# Themed APKs



## junkdruggler (Jun 14, 2011)

When the vibrant section first started on xda I started a thread for just posting metamorphs.. it made finding them easier when more people started posting their work.. I figured we could do the same thing here.. it would help keep the clutter down..

Lets keep this thread clean by only posting themed apps here.. no questions, no discussions.. if we need to ask questions or trouble shoot we can post a new thread..

Please do not post other people's work unless you have permission..

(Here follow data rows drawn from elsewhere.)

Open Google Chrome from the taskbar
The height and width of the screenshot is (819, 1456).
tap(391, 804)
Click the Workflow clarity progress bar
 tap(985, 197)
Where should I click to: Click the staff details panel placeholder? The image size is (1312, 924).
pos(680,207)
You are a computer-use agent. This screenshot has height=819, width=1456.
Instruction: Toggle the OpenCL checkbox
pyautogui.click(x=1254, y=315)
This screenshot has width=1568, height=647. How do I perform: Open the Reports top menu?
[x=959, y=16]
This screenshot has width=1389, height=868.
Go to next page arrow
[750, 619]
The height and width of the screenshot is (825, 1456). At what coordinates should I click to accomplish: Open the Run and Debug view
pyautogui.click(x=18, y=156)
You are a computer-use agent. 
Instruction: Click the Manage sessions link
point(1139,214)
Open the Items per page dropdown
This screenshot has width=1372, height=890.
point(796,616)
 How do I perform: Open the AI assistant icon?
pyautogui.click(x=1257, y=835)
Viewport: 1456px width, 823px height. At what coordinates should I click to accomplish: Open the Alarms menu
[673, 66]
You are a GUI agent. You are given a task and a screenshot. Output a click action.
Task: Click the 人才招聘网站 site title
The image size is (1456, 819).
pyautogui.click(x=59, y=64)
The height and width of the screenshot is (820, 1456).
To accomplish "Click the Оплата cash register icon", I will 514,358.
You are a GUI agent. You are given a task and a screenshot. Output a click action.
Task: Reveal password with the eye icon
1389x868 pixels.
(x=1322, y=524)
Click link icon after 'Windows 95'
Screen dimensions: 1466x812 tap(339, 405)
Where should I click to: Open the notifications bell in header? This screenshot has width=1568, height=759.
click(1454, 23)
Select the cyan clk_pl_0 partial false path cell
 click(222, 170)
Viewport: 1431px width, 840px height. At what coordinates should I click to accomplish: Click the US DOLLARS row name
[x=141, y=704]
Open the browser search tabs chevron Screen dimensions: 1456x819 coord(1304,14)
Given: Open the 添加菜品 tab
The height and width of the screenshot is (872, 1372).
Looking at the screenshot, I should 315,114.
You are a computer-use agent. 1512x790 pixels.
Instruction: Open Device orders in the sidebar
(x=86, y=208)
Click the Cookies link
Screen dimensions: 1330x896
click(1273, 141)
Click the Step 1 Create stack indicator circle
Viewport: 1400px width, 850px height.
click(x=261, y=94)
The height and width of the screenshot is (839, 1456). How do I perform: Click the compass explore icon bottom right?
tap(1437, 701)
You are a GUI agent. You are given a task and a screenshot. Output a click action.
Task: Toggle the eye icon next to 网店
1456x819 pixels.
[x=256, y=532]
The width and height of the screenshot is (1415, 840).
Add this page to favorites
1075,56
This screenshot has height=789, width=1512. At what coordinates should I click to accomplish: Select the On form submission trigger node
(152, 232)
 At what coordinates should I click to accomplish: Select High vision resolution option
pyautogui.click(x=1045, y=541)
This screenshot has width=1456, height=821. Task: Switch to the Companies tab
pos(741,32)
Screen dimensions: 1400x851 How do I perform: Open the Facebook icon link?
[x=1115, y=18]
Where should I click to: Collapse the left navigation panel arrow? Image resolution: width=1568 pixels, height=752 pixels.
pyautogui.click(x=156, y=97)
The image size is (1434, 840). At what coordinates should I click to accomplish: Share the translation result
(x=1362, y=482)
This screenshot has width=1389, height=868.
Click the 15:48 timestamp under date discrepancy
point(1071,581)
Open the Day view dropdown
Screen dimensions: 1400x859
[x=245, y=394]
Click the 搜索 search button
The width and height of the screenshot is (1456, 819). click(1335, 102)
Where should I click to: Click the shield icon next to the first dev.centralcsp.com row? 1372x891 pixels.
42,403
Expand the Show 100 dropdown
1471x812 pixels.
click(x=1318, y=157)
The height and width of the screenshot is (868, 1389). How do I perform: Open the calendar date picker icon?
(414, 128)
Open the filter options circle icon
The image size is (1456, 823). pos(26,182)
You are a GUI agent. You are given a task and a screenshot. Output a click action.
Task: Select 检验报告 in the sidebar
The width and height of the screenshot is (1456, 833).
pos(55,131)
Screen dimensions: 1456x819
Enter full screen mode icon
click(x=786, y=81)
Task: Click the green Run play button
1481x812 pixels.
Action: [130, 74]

Lets keep this organized by posting in an organized manner..

APP NAME
VERSION NUMBER
COMPATIBLE MANUFACTURES/ROMS/PHONES ( like launchers or dialers)(HDPI/MDPI)
SCREENSHOTS
DOWNLOAD LINK
CHANGELOG


----------



## junkdruggler (Jun 14, 2011)

I made these to match my cork board themes that are in the market.. figured this would be good way to share then.. enjoy..

Twitter
Version 2.0.3
Works on any device without Twitter preinstalled.. HDPI changes only








http://db.tt/dRWnSsu
Changed widget bg, changed arrows to tacks

Facebook
Version 1.5.4
Works on any device without Facebook preinstalled.. HDPI changes only








http://db.tt/dtSkzfQ 
Changed widget bg, changed arrows to tacks

http://yfrog.com/gzje5loj


----------